Ann Quinlan contributed to a unique project to remember the 1.5 million children killed in the Holocaust. Ann, who spends the winter in Sun City, Ariz ., responded to a call from her knitting and crochet club to create handmade butterflies for the Houston Holocaust Museum’s “I Never Saw Another Butterfly” project. Ann created 50 crocheted butterflies, which will be part of an exhibit planned for Spring 2014, in which each butterfly represents a child killed in the Holocaust. Each butterfly took Ann about an hour to create. The museum has collected 900,000 arts-and-crafts butterflies from around the country and is accepting butterflies through the end of 2012. Butterflies may be made out of any craft medium, with the exception of glitter or food items. For more information, go to http://www.hmh.org/butterfly.

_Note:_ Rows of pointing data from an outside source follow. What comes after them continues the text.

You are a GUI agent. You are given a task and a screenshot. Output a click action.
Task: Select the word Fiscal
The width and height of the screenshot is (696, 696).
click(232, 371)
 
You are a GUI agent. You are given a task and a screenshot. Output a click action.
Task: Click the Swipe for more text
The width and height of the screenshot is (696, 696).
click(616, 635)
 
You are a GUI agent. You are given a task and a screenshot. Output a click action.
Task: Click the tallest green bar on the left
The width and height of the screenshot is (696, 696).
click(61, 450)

The American Bald Eagle Foundation is hosting five interns this summer, their largest group ever. Sarah Cloutier, from Maine, is in a museum studies graduate program at University of North Carolina. She will be entering the foundation’s collections into a database. Claire Floyd and Carla Irene hail from the University of Alabama. Claire graduated this year with a degree in zoology. Carla is majoring in wildlife science. Marjorie Powers, from the University of Missouri, is majoring in pre-veterinary medicine and biology. Katrina Wohlfarth of Haines Junction, Y.T ., is a graduate of Yukon College in Whitehorse where she majored in biology and worked at the Yukon Wildlife Preserve. The foundation covers their interns’ travel expenses and provides housing and a food stipend.

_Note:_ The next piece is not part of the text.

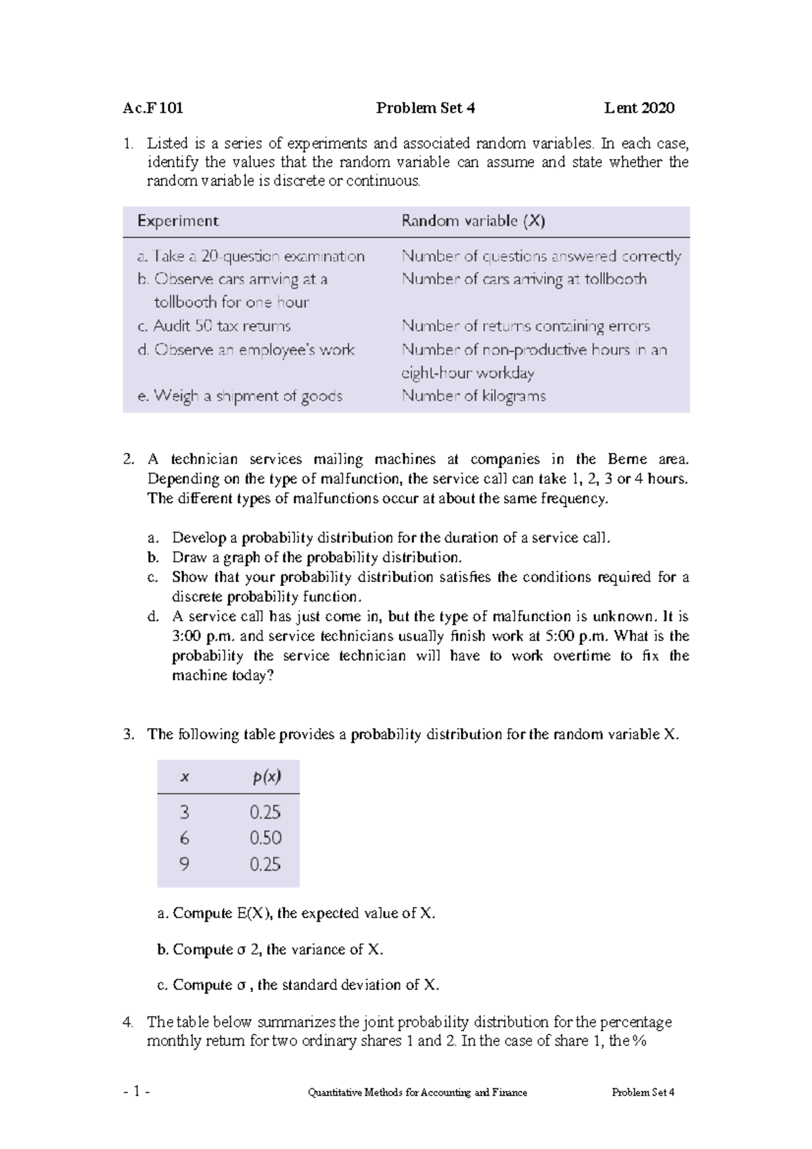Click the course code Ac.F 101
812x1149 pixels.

The American Bald Eagle Foundation graduated 10 student interns from their raptor-handling course. The 12-week program met for two-hours each Saturday and included written exams and oral presentations by the students. Student graduates are Skye Posey, Sarah Long, Elena Saunders, Tailor Olsen, Rebecca Heath, Mandalyn Gala, Haley Boron, Hannah Boron, Neil Little and Autumn Gross. Taught by the foundation’s raptor curator, Dr. Dan Hart, the course included instruction in raptor care and nutrition, food-preparation and live audience presentation techniques. The American Bald Eagle Foundation now houses 12 birds, including a merlin that arrived from Anchorage last week. The bird was born with a deformed wing and cannot fly. At 123 grams, it’s smaller than a dollar bill.

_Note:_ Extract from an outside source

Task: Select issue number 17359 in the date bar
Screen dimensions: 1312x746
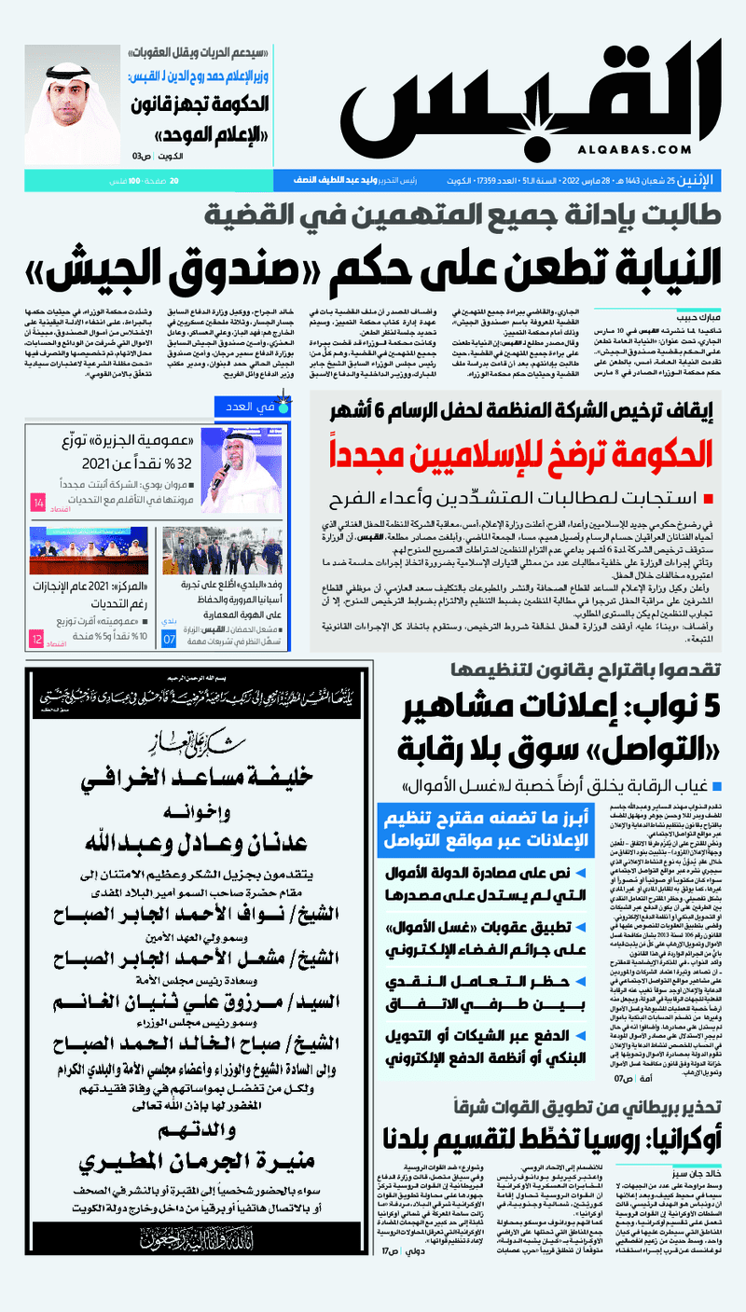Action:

Julie Postma is the Hammer Museum’s summer intern. From Atlanta, Ga ., Julie is entering her senior year at University of Georgia with a major in advertising. Julie is interested in graduate work in museum studies and found the Hammer Museum through a museum list serve. She is learning from Hammer Museum founder and director Dave Pahl, and will be helping with the museum tours, advertising projects and an expansion of the museum store. Julie describes her experience in Haines so far as “awesome.” Dave and Carol Pahl set Julie up with a float trip down the Chilkat River, and a trip on the White Pass and Yukon Railroad in Skagway. She’s already been hiking with interns from the bald eagle foundation.
Friends gathered to bid farewell to Josh and Tennie Bentz and their children Taiya and Kinley. The surprise party was set for the beach, but inclement weather moved the gathering to the home of Ashley and James Sage. “We told them it was our anniversary party,” said Lexie DeWitt, who was celebrating her 2nd anniversary with her husband Stuart that day. Friends had to scramble for excuses to get the family to the party. Hudson Sage helped lure Tennie and the girls. Josh was called off the golf course. The family is moving to Juneau where Josh is a state trooper and Tennie will work for the Alaska Department of Fish and Game as education coordinator.